EXERCISE SET:
(A) Render this sentence from the PredictionIO article in Spanish: "The use case for ML in DreamHouse is a real estate recommendation engine that learns based on users with similar favorites."
(B) List every command in the PredictionIO article that begins with "heroku".
(C) Pick up the PredictionIO article after its final sentence and write what comes next.

Machine Learning on Heroku with PredictionIO

Last week at the TrailheaDX Salesforce Dev Conference we launched the DreamHouse sample application to showcase the Salesforce App Cloud and numerous possible integrations. I built an integration with the open source PredictionIO Machine Learning framework. The use case for ML in DreamHouse is a real estate recommendation engine that learns based on users with similar favorites. Check out a demo and get the source.

For the DreamHouse PredictionIO integration to work I needed to get the PredictionIO service running on Heroku. Since it is a Scala app everything worked great! Here are the steps to get PredictionIO up and running on Heroku.

First you will need a PredictionIO event server and app defined in the event server:

  1. Deploy:
  2. Create an app:

    heroku run -a <APP NAME> console app new <A PIO APP NAME>
  3. List apps:

    heroku run -a <APP NAME> console app list

Check out the source and local dev instructions for the event server.

Now that you have an event server and app, load some event data:

export ACCESS_KEY=<YOUR ACCESS KEY>
export URL=http://<YOUR HEROKU APP NAME>.herokuapp.com
for i in {1..5}; do curl -i -X POST $URL/events.json?accessKey=$ACCESS_KEY -H "Content-Type: application/json" -d "{ \"event\" : \"\$set\", \"entityType\" : \"user\", \"entityId\" : \"u$i\" }"; done
 
for i in {1..50}; do curl -i -X POST $URL/events.json?accessKey=$ACCESS_KEY -H "Content-Type: application/json" -d "{ \"event\" : \"\$set\", \"entityType\" : \"item\", \"entityId\" : \"i$i\", \"properties\" : { \"categories\" : [\"c1\", \"c2\"] } }"; done
 
for j in {1..20}; do for i in {1..5}; do curl -i -X POST $URL/events.json?accessKey=$ACCESS_KEY -H "Content-Type: application/json" -d "{ \"event\" : \"view\", \"entityType\" : \"user\", \"entityId\" : \"u$i\",  \"targetEntityType\" : \"item\", \"targetEntityId\" : \"i$(( ( RANDOM % 50 )  + 1 ))\" }"; done; done

Check out the demo data:

http://<YOUR HEROKU APP NAME>.herokuapp.com/events.json?accessKey=<YOUR APP ACCESS KEY>&limit=-1

Now you need an engine that will learn from a set of training data and then be able to make predictions. With PredictionIO you can use any algorithm you want but often SparkML is a great choice. For this simple example I’m just using single-node Spark and Postgres but the underlying data source and ML engine can be anything.

This example is based on PredictionIO’s Recommendation Template so it uses SparkML’s Alternating Least Squares (ALS) algorithm. To deploy it on Heroku follow these steps:

  1. Deploy:
  2. Remove the auto-added Heroku Postgres addon:

    heroku addons:destroy heroku-postgresql
  3. Attach your PredictionIO Event Server’s Postgres:

    heroku addons:attach <YOUR-ADDON-ID> -a <YOUR HEROKU APP NAME>

    Note: You can find out <YOUR-ADDON-ID> by running:

    heroku addons -a <YOUR EVENT SERVER HEROKU APP NAME>

  4. Train the app:

    heroku run -a <YOUR HEROKU APP NAME> train
  5. Restart the app to load the new training data:

    heroku restart -a <YOUR HEROKU APP NAME>
  6. Check the status of your engine:

    http://<YOUR HEROKU APP NAME>.herokuapp.com

Now you can check out the recommendations for an item (must be an item that has events):

curl -H "Content-Type: application/json" -d '{ "items": ["i11"], "num": 4 }' -k http://<YOUR HEROKU APP NAME>.herokuapp.com/queries.json

Check out the source and local dev instructions for this example engine.

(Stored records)

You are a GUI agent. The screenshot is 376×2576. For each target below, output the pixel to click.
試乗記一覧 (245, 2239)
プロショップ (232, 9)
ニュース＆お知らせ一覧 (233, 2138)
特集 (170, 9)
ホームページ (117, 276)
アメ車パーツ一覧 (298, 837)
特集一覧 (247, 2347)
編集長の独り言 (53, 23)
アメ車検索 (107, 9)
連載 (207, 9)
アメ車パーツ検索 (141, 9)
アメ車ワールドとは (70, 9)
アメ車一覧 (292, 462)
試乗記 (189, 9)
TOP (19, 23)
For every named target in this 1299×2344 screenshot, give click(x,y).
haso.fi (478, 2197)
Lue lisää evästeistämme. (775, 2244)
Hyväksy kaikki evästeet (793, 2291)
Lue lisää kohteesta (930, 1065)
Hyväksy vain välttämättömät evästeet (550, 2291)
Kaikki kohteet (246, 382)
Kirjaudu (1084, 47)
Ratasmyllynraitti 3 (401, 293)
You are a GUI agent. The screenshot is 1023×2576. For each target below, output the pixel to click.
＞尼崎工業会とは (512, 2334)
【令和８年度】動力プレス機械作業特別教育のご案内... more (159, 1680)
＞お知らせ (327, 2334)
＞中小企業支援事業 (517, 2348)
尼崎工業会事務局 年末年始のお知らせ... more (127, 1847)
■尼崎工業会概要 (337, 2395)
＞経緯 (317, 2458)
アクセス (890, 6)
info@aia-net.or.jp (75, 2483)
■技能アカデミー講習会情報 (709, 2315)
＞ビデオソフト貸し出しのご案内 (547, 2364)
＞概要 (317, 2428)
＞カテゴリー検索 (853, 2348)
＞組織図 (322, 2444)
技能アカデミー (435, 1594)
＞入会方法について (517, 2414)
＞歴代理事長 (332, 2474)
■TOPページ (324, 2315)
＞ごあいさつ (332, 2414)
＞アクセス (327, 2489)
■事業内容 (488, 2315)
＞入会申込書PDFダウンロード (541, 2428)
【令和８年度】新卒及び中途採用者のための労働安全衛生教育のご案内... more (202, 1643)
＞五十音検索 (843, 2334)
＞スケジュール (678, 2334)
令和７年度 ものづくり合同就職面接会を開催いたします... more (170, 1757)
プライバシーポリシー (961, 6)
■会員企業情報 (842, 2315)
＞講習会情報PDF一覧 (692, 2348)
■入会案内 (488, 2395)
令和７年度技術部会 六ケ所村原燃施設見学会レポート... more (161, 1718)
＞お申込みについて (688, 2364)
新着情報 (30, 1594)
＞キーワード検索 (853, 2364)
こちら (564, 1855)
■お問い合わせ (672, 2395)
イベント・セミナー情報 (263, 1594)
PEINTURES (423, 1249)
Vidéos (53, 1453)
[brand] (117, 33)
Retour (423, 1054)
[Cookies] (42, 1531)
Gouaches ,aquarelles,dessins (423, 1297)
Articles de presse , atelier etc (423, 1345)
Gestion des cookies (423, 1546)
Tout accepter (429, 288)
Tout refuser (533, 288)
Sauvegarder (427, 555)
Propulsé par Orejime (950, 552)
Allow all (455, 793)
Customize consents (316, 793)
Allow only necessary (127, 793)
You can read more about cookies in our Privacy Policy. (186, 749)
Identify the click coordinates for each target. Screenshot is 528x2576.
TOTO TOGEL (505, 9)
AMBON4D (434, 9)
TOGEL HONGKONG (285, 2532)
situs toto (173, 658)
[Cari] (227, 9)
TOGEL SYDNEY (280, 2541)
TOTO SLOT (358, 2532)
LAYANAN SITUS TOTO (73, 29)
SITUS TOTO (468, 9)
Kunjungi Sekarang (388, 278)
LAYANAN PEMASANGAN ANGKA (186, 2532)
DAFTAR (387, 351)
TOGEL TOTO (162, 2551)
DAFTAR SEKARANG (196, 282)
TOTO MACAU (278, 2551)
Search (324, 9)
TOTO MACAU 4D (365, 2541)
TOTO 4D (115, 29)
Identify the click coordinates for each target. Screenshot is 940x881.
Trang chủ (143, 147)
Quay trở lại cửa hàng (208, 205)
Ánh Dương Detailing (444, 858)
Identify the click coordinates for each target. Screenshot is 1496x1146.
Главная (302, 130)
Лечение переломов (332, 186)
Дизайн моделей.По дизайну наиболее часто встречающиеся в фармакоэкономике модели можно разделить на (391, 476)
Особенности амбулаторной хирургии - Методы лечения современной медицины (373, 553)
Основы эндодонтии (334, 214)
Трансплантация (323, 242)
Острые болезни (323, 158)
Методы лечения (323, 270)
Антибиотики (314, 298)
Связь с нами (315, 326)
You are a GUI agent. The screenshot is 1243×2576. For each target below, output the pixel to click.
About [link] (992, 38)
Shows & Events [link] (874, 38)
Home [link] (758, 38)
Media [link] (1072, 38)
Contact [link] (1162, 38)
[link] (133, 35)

ANSWERS GIVEN:
(A) El caso de uso de ML en DreamHouse es un motor de recomendación inmobiliaria que aprende a partir de usuarios con favoritos similares.

(B)
heroku run -a <APP NAME> console app new <A PIO APP NAME>
heroku run -a <APP NAME> console app list
heroku addons:destroy heroku-postgresql
heroku addons:attach <YOUR-ADDON-ID> -a <YOUR HEROKU APP NAME>
heroku addons -a <YOUR EVENT SERVER HEROKU APP NAME>
heroku run -a <YOUR HEROKU APP NAME> train
heroku restart -a <YOUR HEROKU APP NAME>

(C)
Let me know if you have any questions or problems. Happy ML’ing!

  • holografix

    Fantastic work James, I’m trying to get Prediction.io running locally as per their installation instructions and I’m struggling to get the Classification template working – I keep getting an unresolved dependency issue with io itself.
    Any hints on replicating what you’ve done here but instead for the Classification engine? My goal is to have it running on Heroku as well of course.

    • Sorry I missed this comment! It is a bit tricky to fit the out-of-the-box templates into the format I’m using here. I think the PIO team is working on making this easier over time. Until then you should be able to take the actual engine code and merge it with my engine project. If you use IntelliJ it should make that a bit easier. Let me know if I can help!

  • Mehdi

    Hello,
    I tried to follow the steps. in step 1, I am asked to provide config variable required field. I don’t see which values should be set.
    Is it possible to explain how I can found these values.
    Thank you in advance,
    Mehdi

    • Hi Mehdi,

      Sorry for the hassles. There are a lot of pieces that need to fit together with this one and I’m sure my instructions could be better! Is this for the engine app? If so, here are the values you need:
      ACCESS_KEY & APP_NAME = These should have been created in a previous step. They comes from the event server.

      EVENT_SERVER_IP = The server name of the event server, like: foobar.herokuapp.com

      EVENT_SERVER_PORT = Just use “80” for the port since I’m not sure it works with https.

      Let me know if that helps.

      -James

      • Mehdi

        Hi James,

        Thank you for your help, I was able to create a engine server. I reach the step 3 : Train the app, I got an error “[ERROR] [Common$] Invalid app name application-mehdi”
        I tried to change the variable APP_NAME in the engine server but I got the same error:
        “[ERROR] [Common$] Invalid app name eventserver-mehdi”.

        Mehdi

        • Can you do:
          heroku run -a console app list

          That should give you the app name you need to use in the engine.

          • Mehdi

            Hi James,

            Thank you for your feedback. I tried with the name from CLI you indicated but still give the error. I guess I have to redo one more time the all process I probably have missed one step.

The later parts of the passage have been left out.